Extrait fourni
━━━━
Souvenirs de la Cour d’assises/Appendice

La bibliothèque libre.
NRF (p. 113-120).

APPENDICE

Réponse à une enquête
(Opinion du 25 octobre 1913)

“Les Jurés jugés par eux-mêmes.”

Sans doute ces questions sont « dans l’air ». J’ai passé les dernières semaines de cet été à mettre au net mes souvenirs de Cour d’Assises, qui commenceront prochainement à paraître en revue, puis en volume.

J’ai cru que le simple récit des affaires que nous avions été appelés à juger serait plus éloquent que des critiques. L’enquête de l’Opinion, pourtant, m’engage à tâcher de formuler celles-ci.
━━━━
Section des données
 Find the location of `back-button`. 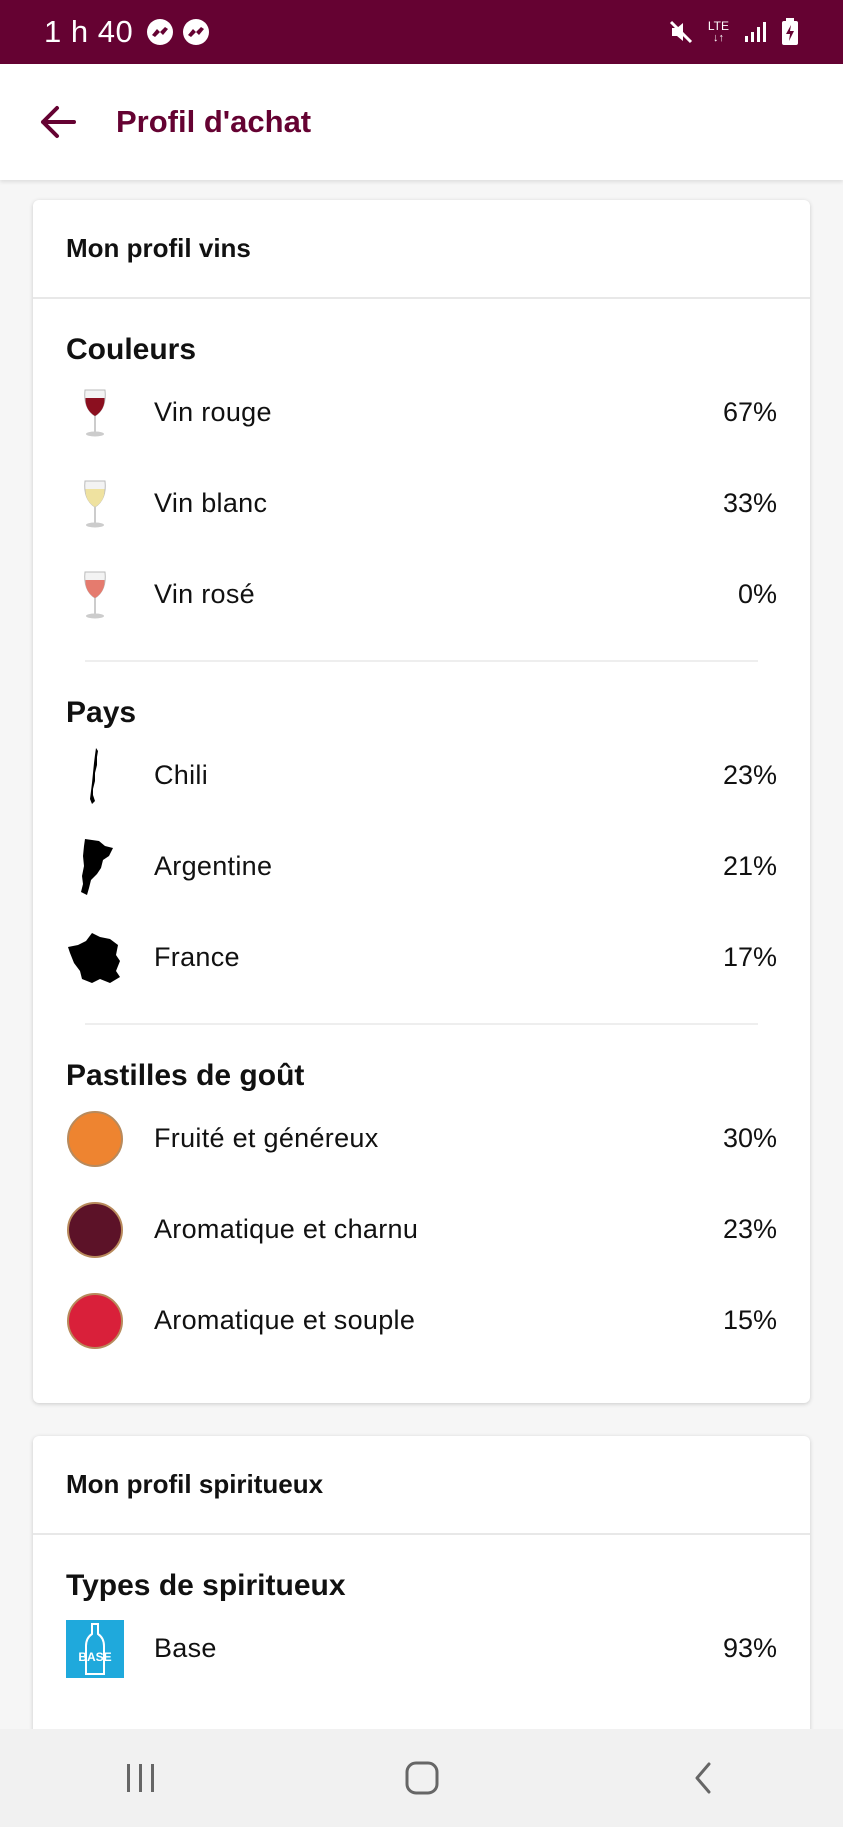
━━━━
Questions sur l'extrait
1/ Relevez toutes les formes verbales conjuguées des deux paragraphes de l'extrait sur la Cour d'assises, infinitifs exclus.
2/ D'après l'extrait sur la Cour d'assises, à quoi l'auteur a-t-il occupé les dernières semaines de l'été ?
3/ Poursuivez l'extrait sur la Cour d'assises après sa dernière phrase.

Réponses numérotées
1/ sont, ai passé, commenceront, ai cru, avions été appelés, serait, engage

2/ À mettre au net ses souvenirs de Cour d'Assises.

3/
Que parfois grincent certains rouages de la machine-à-rendre-la-justice, c’est ce qu’on ne saurait nier. Mais on semble croire aujourd’hui que les seuls grincements viennent du côté du jury. Du moins on ne parle aujourd’hui que de ceci ; j’ai dû pourtant me persuader, à plus d’une reprise — et non pas seulement à cette session où je siégeais comme juré — que la machine grince souvent aussi du côté des interrogatoires. Le juge interrogateur arrive avec une opinion déjà formée sur l’affaire dont le juré ne connaît encore rien. La manière dont le président pose les questions, dont il aide et favorise tel témoignage, fut-ce inconsciemment, dont au contraire il gêne et bouscule tel autre, a vite fait d’apprendre aux jurés quelle est son opinion personnelle. Combien il est difficile aux jurés (je parle des jures de province) de ne pas tenir compte de l’opinion du président, soit (si le président leur est « sympathique » ) pour y conformer la leur, soit pour en prendre tout à coup le contre-pied — c’est ce qui m’est nettement apparu dans plus d’un cas, et ce que, dans mes souvenirs, j’ai exposé sans commentaires.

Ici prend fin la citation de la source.